### Exercise aim
Present the rows below as a numbered list, omitting any blank lines.

### Data supplied
——————————

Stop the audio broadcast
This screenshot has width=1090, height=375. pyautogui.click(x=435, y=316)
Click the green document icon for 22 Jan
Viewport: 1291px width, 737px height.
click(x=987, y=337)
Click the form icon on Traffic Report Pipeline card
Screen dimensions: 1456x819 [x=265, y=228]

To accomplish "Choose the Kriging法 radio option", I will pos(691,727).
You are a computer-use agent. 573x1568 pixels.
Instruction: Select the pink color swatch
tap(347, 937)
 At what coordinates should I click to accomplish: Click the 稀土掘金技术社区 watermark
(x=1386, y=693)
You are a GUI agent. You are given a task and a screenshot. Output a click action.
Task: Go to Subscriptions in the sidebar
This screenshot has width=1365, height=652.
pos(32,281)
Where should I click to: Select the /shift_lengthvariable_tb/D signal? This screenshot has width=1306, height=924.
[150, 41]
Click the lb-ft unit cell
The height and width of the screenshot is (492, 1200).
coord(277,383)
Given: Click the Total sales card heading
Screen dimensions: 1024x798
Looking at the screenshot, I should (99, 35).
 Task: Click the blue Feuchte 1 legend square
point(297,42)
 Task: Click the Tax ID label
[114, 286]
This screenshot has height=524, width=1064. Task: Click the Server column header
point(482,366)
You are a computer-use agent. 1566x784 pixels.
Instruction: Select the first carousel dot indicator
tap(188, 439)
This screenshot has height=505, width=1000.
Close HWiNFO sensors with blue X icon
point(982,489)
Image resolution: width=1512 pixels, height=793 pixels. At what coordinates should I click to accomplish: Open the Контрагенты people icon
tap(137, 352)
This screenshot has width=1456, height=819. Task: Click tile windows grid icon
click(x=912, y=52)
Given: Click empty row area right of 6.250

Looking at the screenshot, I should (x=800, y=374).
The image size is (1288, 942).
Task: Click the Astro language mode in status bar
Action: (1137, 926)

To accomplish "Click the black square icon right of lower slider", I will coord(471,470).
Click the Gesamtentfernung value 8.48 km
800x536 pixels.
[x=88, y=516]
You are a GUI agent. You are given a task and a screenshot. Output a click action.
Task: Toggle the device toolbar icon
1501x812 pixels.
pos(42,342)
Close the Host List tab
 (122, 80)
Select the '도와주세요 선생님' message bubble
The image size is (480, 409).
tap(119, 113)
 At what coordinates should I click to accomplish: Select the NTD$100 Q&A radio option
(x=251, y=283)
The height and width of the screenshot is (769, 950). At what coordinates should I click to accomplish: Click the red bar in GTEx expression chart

——————————

### Result of this exercise
1. Stop the audio broadcast
2. This screenshot has width=1090, height=375. pyautogui.click(x=435, y=316)
3. Click the green document icon for 22 Jan
4. Viewport: 1291px width, 737px height.
5. click(x=987, y=337)
6. Click the form icon on Traffic Report Pipeline card
7. Screen dimensions: 1456x819 [x=265, y=228]
8. To accomplish "Choose the Kriging法 radio option", I will pos(691,727).
9. You are a computer-use agent. 573x1568 pixels.
10. Instruction: Select the pink color swatch
11. tap(347, 937)
12.  At what coordinates should I click to accomplish: Click the 稀土掘金技术社区 watermark
13. (x=1386, y=693)
14. You are a GUI agent. You are given a task and a screenshot. Output a click action.
15. Task: Go to Subscriptions in the sidebar
16. This screenshot has width=1365, height=652.
17. pos(32,281)
18. Where should I click to: Select the /shift_lengthvariable_tb/D signal? This screenshot has width=1306, height=924.
19. [150, 41]
20. Click the lb-ft unit cell
21. The height and width of the screenshot is (492, 1200).
22. coord(277,383)
23. Given: Click the Total sales card heading
24. Screen dimensions: 1024x798
25. Looking at the screenshot, I should (99, 35).
26.  Task: Click the blue Feuchte 1 legend square
27. point(297,42)
28.  Task: Click the Tax ID label
29. [114, 286]
30. This screenshot has height=524, width=1064. Task: Click the Server column header
31. point(482,366)
32. You are a computer-use agent. 1566x784 pixels.
33. Instruction: Select the first carousel dot indicator
34. tap(188, 439)
35. This screenshot has height=505, width=1000.
36. Close HWiNFO sensors with blue X icon
37. point(982,489)
38. Image resolution: width=1512 pixels, height=793 pixels. At what coordinates should I click to accomplish: Open the Контрагенты people icon
39. tap(137, 352)
40. This screenshot has width=1456, height=819. Task: Click tile windows grid icon
41. click(x=912, y=52)
42. Given: Click empty row area right of 6.250
43. Looking at the screenshot, I should (x=800, y=374).
44. The image size is (1288, 942).
45. Task: Click the Astro language mode in status bar
46. Action: (1137, 926)
47. To accomplish "Click the black square icon right of lower slider", I will coord(471,470).
48. Click the Gesamtentfernung value 8.48 km
49. 800x536 pixels.
50. [x=88, y=516]
51. You are a GUI agent. You are given a task and a screenshot. Output a click action.
52. Task: Toggle the device toolbar icon
53. 1501x812 pixels.
54. pos(42,342)
55. Close the Host List tab
56.  (122, 80)
57. Select the '도와주세요 선생님' message bubble
58. The image size is (480, 409).
59. tap(119, 113)
60.  At what coordinates should I click to accomplish: Select the NTD$100 Q&A radio option
61. (x=251, y=283)
62. The height and width of the screenshot is (769, 950). At what coordinates should I click to accomplish: Click the red bar in GTEx expression chart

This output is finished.